Remembering Sirajunnisa, a child shot dead by Kerala police during Ayodhya movement
In this series, we travel back to the turbulent 1990s to see what impact the Ram Janmabhoomi movement had on south India. We found that Karnataka was as enthusiastic then as it is now about militant Hindutva. But the other states in the region weren’t entirely immune to the flames of hate.

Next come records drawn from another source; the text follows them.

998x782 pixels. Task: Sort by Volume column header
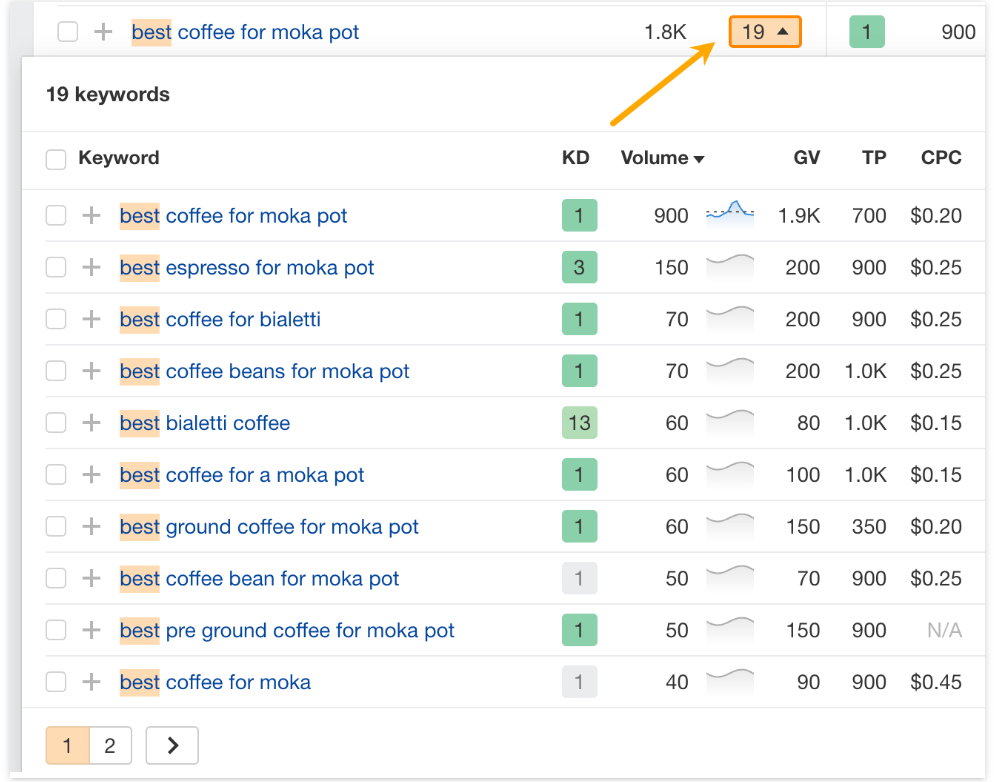[662, 158]
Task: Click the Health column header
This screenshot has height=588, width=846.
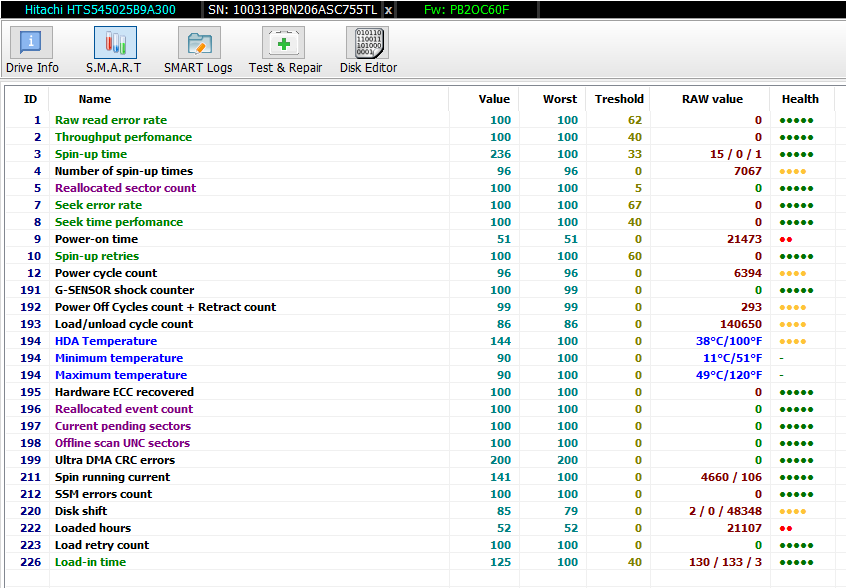Action: coord(800,99)
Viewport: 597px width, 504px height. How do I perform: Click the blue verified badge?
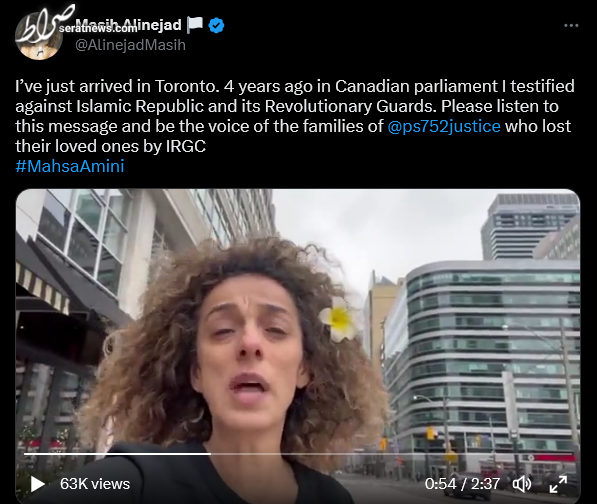(216, 26)
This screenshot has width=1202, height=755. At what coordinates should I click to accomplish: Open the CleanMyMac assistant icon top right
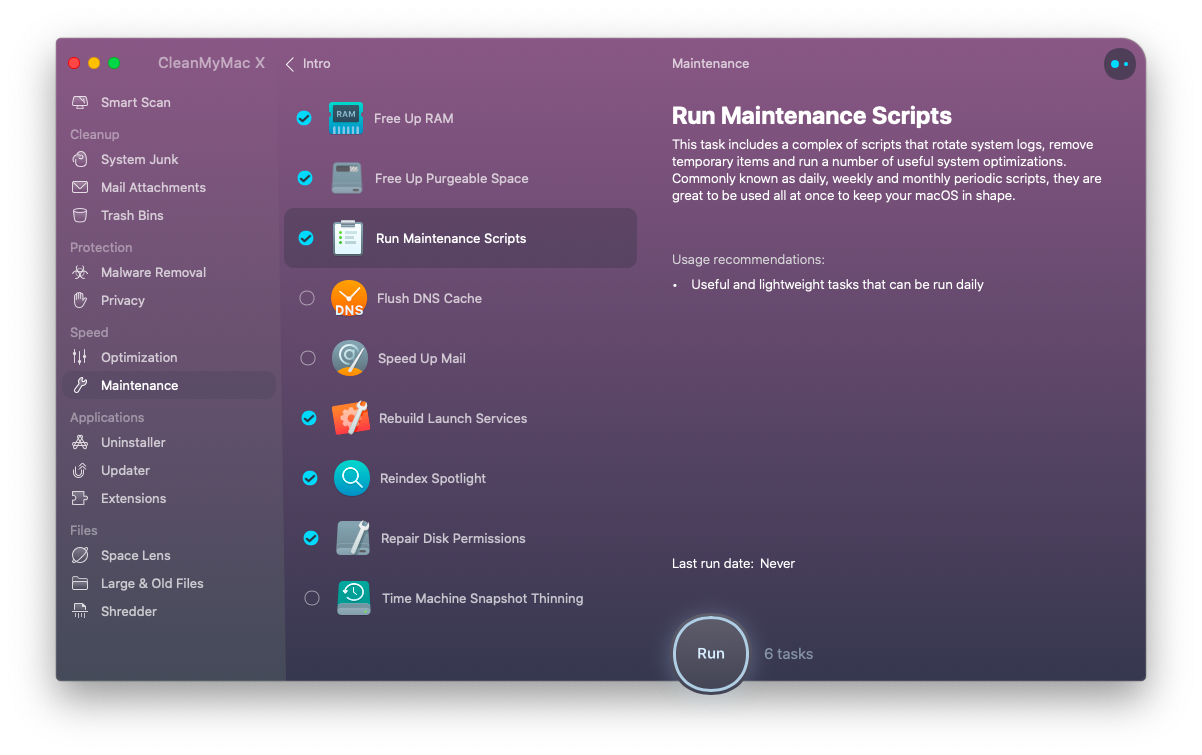[x=1120, y=63]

There are not many in Kerala who remember the horrors that went down in the Pudupalli Theruvu of Palakkad on December 15, 1991, but Sulaiman recalls them like it was yesterday. “How can I not?” he asks. “The image of my little niece who lay dead in my arms will never leave my mind.” Sirajunnisa, an unsuspecting 11-year-old who was playing with her cousin in the front yard of her house, was shot dead by the Kerala Police that day, allegedly after a senior police officer made a barbaric call for “Muslim dead bodies” via the police radio. In a desperate coverup, the police alleged in the FIR that the 11-year-old girl was leading a mob of 300 people to attack a Brahmin settlement nearby. It was a turbulent time for Palakkad, with the Bharatiya Janata Party (BJP)’s political campaign for the ‘Ram Janmabhoomi’ movement reaching a fever pitch.